关键词:
Ensemble learning
Active learning
Cancer classification
Gene expression data
Fuzzy set
Rough set
GENE-EXPRESSION DATA
TUMOR CLASSIFICATION
CLUSTER-ANALYSIS
PREDICTION
ALGORITHM
SELECTION
SVM
摘要:
Background and Objective: Classification of cancer from gene expression data is one of the major research areas in the field of machine learning and medical science. Generally, conventional supervised methods are not able to produce desired classification accuracy due to inadequate training samples present in gene expression data to train the system. Ensemble-based active learning technique in this situation can be effective as it determines few informative samples by all the base classifiers and ensemble the decisions of all the base classifiers to get the most informative samples. Most informative samples are labeled by the subject experts and those are added to the training set, which can improve the classification accuracy. Method: We propose a novel ensemble-based active learning using fuzzy-rough approach for cancer sample classification from microarray gene expression data.
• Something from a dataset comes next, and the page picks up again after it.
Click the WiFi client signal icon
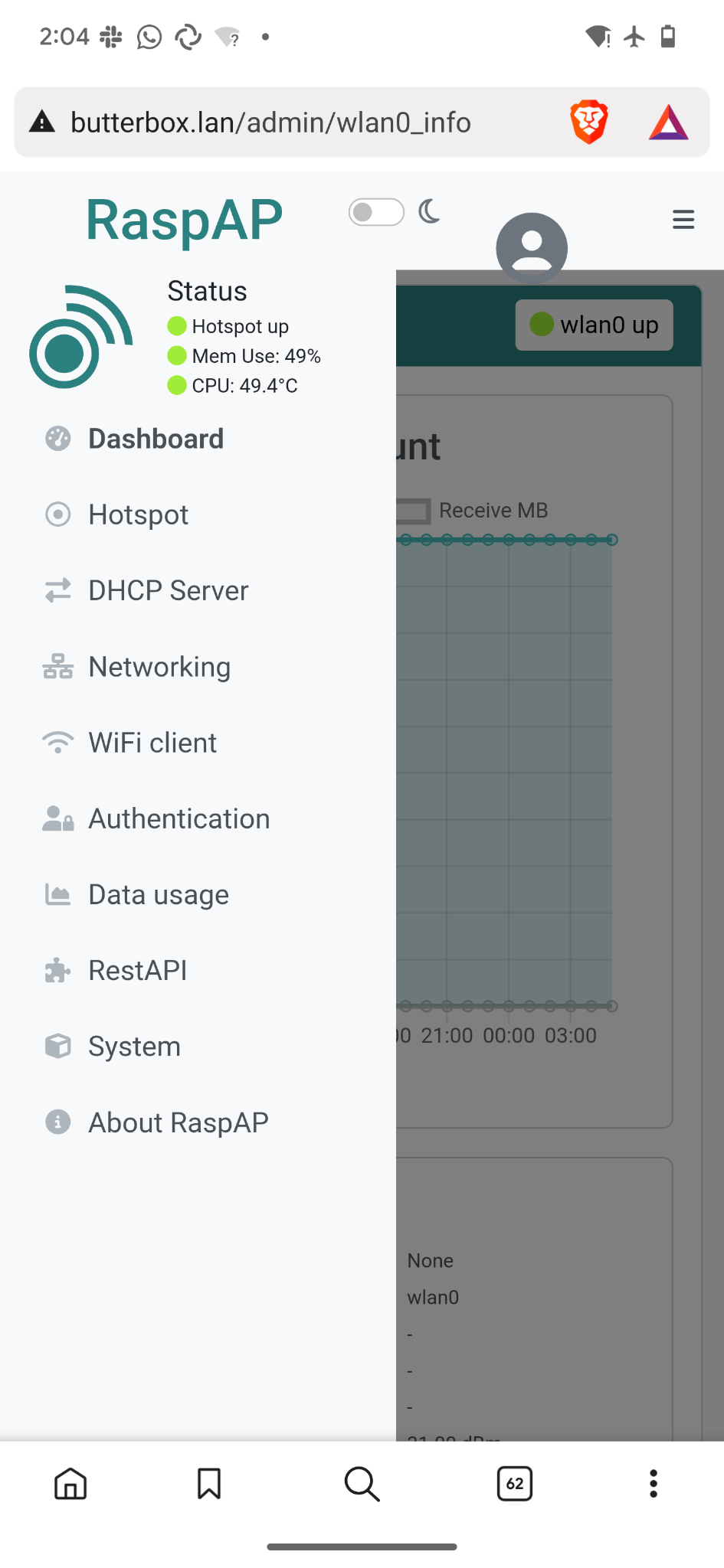 click(x=57, y=743)
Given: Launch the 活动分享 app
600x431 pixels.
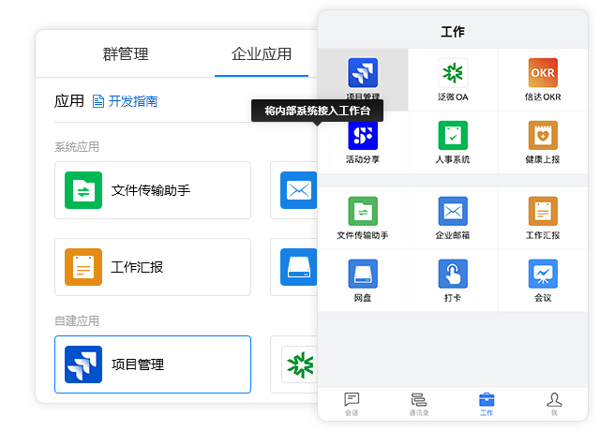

The proposed method is able to deal with the uncertainty, overlap and indiscernibility usually present in the subtype classes of the gene expression data and can improve the accuracy of the individual base classifier in presence of limited training samples. Results: The proposed method is validated using eight microarray gene expression datasets. The performance of the proposed method in terms of classification accuracy, precision, recall, F-1-measures and kappa is compared with six other methods. The improvements in accuracy achieved by the proposed method compared to its nearest competitive methods are 2.96%, 9.34%, 0.93%, 3.69%, 7.2% and 4.53% respectively for Colon cancer, Prostate cancer, SRBCT, Ovarian cancer, DLBCL and Central nervous system datasets. Results of the paired t-test justify the statistical relevance of the results in favor of the proposed method for most of the datasets. Conclusion: The proposed method is an effective general purpose ensemble-based active learning adopting the fuzzy-rough concept and therefore can be applied for other classification problem in future.